The Middle East needs a WMD-Free Zone as an alternative to military action and radicalism.
Is American-led military action the only way to deal with the presence and use of chemical weapons in Syria? Why not try to negotiate, together with all the relevant parties, including the Russians and Iranians, a post-civil war Syria, without chemical weapons? And why not begin negotiations to establish a Weapons of Mass Destruction-Free Zone in the Middle East?
We will soon be marking the 40th anniversary of the Yom Kippur War, which began on October 5, 1973, with a surprise attack by Syria and Egypt against the Israeli forces on the Golan Heights and in Sinai. I happen to be an Israeli, who unlike the Americans in the Congress and Senate that will soon be voting on the next steps in the current drama, actually faced the Syrians on the Golan Heights in 1973-74, for eight months, in the Combat Engineering Corps of the Israeli Defense Forces (IDF). Like Secretary of State John Kerry and Secretary of Defense Chuck Hagel, I know the horrors of war.

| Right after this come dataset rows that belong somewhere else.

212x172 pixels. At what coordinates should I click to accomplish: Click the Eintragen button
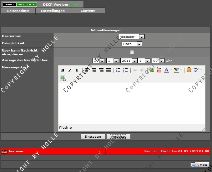click(x=93, y=137)
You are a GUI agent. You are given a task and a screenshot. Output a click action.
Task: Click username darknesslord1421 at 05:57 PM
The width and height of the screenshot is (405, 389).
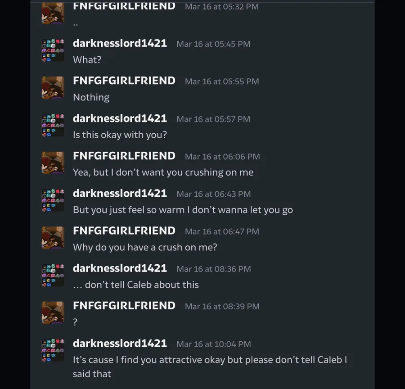coord(120,118)
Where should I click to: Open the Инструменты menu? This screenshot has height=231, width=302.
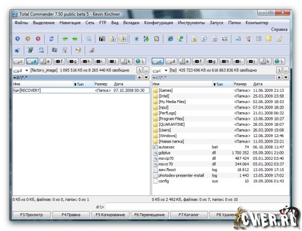pyautogui.click(x=191, y=23)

One of my primary conclusions from that experience was the importance of doing everything possible to resolve the Israeli-Arab conflict, and to seek a peaceful and non-violent long-term resolution to conflict situations in general. That does not equal pacifism, because there clearly are situations where there is no alternative but to use military force in self-defense, and to keep and maintain the peace.
When it comes to Syria, there are the zoom-in and the zoom-out approaches.

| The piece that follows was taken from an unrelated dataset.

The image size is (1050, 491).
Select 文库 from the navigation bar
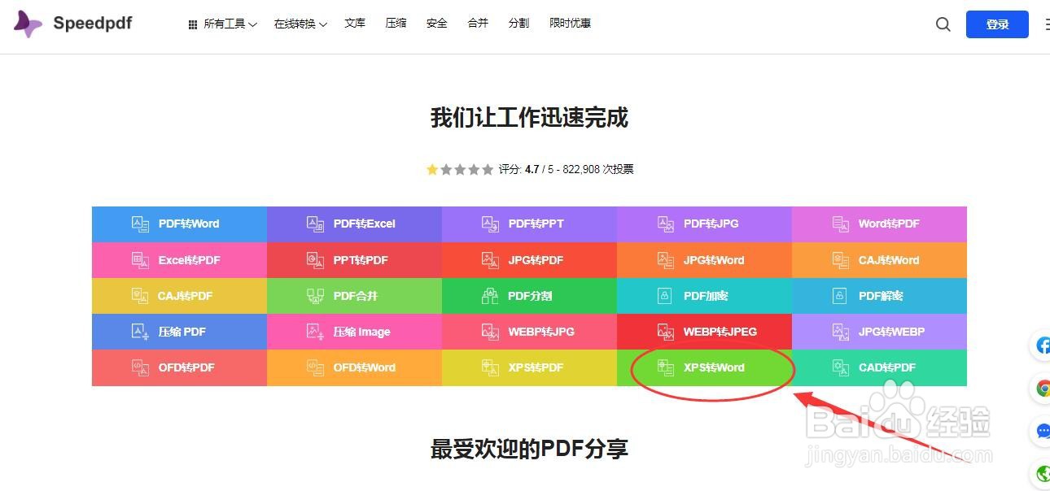pyautogui.click(x=355, y=24)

The Zoom-In Approach: Action, No Matter What the Consequences
The zoom-in approach focuses on one detail: chemical weapons were used in Syria. This is a violation of universal norms and of President Barack Obama's red-line. Action is required — whatever the complicated consequences.
The Zoom-Out Approach: Focusing on the Bigger Picture
The zoom-out approach focuses on the bigger picture. There is a civil war in Syria and over 100,000 combatants and civilians have been killed. Chemical weapons were used, apparently by President Bashar al-Assad's forces, though there are claims that it was a provocation by the rebels. There is a need to prevent the use of chemical weapons and to arrive at a stable post-civil war situation in Syria, which will guarantee the safety of all three major communities: the Alawites, Sunnis and the Kurds — as well as the Druze and Christians.
The quest for a post-civil war Syria will probably require American-Russian, and perhaps American-Iranian cooperation, and the involvement of the United Nations and the Arab League. That solution will be achieved by diplomatic, not military, means; although a peace-keeping force may be required in the transition period. The American readiness to explore the Russian proposal to place Syria’s chemical weapons under international control is a possible first step in that direction.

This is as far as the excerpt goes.